= Your instructions =
The answer is every line of the records that holds the word "Given", copied in full.
^^^^^^^^
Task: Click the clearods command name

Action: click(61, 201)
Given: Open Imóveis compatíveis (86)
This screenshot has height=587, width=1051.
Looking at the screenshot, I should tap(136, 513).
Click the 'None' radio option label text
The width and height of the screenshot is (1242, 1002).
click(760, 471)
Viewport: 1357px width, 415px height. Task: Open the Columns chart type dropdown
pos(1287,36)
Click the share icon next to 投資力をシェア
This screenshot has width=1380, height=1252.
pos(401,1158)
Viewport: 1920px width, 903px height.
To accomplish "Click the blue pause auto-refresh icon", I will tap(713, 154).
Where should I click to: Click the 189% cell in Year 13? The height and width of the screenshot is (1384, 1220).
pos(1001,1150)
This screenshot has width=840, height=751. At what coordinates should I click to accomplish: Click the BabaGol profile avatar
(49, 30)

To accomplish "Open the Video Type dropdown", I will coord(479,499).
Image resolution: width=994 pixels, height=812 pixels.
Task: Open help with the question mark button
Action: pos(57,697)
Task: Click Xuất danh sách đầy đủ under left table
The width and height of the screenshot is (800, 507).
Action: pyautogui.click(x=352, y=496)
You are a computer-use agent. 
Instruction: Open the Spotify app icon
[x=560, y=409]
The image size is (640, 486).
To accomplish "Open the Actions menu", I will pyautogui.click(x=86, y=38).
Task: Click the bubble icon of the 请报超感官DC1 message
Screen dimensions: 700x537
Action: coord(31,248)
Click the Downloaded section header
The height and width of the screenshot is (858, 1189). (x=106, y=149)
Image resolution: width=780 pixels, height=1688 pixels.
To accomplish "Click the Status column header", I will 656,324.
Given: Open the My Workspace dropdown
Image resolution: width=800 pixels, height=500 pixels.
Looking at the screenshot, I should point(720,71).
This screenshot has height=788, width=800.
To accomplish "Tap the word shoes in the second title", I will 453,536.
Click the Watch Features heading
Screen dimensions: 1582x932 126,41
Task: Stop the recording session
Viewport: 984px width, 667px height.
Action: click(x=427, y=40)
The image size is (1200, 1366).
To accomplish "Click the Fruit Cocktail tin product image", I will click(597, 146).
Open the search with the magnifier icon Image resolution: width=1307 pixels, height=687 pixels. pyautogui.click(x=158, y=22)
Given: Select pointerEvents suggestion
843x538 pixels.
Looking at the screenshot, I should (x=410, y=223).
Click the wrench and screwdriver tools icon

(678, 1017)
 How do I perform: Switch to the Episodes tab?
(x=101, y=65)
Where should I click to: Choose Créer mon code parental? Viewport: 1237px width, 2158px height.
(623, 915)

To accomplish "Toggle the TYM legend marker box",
^^^^^^^^
= Written response =
Given: Open Imóveis compatíveis (86)
Given: Open the My Workspace dropdown
Given: Select pointerEvents suggestion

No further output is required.